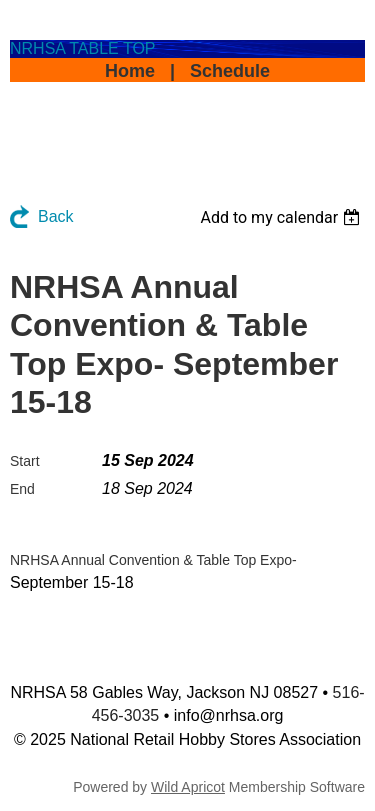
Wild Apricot (188, 787)
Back (56, 216)
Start (25, 461)
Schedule (230, 71)
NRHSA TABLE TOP (83, 48)
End (22, 489)
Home (130, 71)
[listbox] (282, 217)
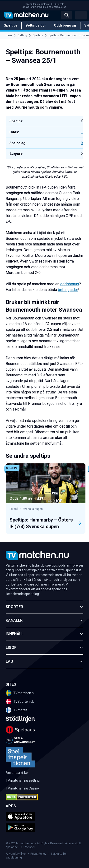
*-*-*
◆ What the exercise asks ◆
Copy out every line of text in the records above without any change, and leave the pictures out.

◆ Answer in full ◆
Wild Apricot (188, 787)
Back (56, 216)
Start (25, 461)
Schedule (230, 71)
NRHSA TABLE TOP (83, 48)
End (22, 489)
Home (130, 71)
[listbox] (282, 217)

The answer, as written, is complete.